Losing sight of the customer; “Organisations can lose sight of the customer through the transformation,” said O’Brien. He offered the example of a bank which sought to update its mortgage platform to provide a better service for customers. “But customers don’t want a mortgage – they want a home,” said O’Brien. Understanding that took more organisational empathy – but was essential if the transformation programme was really going to deliver what customers really want.

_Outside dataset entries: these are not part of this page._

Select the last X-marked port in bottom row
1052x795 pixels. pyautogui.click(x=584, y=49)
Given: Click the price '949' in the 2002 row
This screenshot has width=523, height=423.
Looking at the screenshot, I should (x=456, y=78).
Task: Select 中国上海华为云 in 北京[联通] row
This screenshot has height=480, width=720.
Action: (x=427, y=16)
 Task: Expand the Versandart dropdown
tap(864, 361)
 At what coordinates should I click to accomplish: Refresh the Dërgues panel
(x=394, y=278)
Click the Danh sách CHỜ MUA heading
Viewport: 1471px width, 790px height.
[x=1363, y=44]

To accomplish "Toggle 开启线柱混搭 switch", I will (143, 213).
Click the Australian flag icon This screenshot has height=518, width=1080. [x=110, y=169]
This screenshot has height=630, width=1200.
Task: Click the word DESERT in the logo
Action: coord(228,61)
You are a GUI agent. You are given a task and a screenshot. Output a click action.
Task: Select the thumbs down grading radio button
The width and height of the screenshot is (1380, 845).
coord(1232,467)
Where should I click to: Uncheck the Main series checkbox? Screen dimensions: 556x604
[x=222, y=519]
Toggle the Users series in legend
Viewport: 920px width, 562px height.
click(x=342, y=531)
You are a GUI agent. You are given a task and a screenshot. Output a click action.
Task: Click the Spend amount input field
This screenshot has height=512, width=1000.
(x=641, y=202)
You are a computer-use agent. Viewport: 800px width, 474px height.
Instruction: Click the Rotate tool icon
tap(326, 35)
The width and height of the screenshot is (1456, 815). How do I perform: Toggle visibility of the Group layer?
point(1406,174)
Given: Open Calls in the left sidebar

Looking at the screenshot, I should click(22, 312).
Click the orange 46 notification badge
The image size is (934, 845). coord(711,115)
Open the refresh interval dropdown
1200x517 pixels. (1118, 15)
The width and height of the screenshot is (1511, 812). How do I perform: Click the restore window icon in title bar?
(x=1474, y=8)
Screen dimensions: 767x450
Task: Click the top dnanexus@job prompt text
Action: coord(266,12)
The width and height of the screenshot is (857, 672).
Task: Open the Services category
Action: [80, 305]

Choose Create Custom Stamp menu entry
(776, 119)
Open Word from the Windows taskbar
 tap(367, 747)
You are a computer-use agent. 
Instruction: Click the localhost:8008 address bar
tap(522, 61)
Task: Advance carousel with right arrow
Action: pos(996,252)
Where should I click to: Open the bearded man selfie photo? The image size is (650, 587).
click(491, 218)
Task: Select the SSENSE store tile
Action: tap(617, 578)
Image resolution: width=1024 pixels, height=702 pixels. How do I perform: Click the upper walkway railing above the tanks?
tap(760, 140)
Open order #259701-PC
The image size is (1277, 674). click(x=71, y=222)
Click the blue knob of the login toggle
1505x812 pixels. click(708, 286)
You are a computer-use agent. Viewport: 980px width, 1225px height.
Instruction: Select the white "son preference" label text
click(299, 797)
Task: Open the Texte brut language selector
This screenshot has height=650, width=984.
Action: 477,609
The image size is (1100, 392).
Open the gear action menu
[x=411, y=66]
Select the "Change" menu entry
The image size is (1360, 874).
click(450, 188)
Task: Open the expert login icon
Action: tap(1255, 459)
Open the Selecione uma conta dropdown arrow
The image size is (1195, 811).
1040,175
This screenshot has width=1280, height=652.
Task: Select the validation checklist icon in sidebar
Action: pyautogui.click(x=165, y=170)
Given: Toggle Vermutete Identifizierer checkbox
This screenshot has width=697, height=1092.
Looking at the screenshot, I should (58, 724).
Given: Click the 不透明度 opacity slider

Fixating on roles not skills: O’Brien said that employees often fixated on what their role would be in the transformed organisation, rather than on the skills that they could bring to the programme. He said that focusing on roles tended to reinforce hierarchical stereotypes, and made it harder to establish the multi-skilled loose teams that were needed for successful transformation. “Instead of viewing people through the lens of their job title, expose the talents of people,” he said.

Overbalance on exceptions: there is a temptation to allow certain functional (supposedly horizontal) parts of the business to opt out of the transformation programme. “In a whole of business transformation there’s a temptation to compromise…but everyone has a role to play in change,” said O’Brien.

Feeding the engine: Because managers responsible for driving change programmes don’t want to “freak people out,” according to O’Brien, there’s a tendency to slip back into old ways – to use hierarchical charts to map the new organisation in order to make people feel more comfortable, for example. Or to retain management KPIs that relate to completion of a project rather than successful outcomes. This can lead to what O’Brien described as a “frozen middle” in large organisations where middle management were encouraged to try new approaches by senior executives, and had staff keen to be part of more collaborative teams – but the managers were still hampered by old fashioned reporting demands, leaving them frozen and unable to move.

Stuck in transition: O’Brien described this challenge by recounting the story of a couple who buy a couple of acres with a lovely view. They plonk a caravan on the site, then create some garden beds around the caravan, then a gravel road, and eventually add onto the caravan instead of building the home that they had dreamed of. “They have lost sight of what they are trying to achieve.”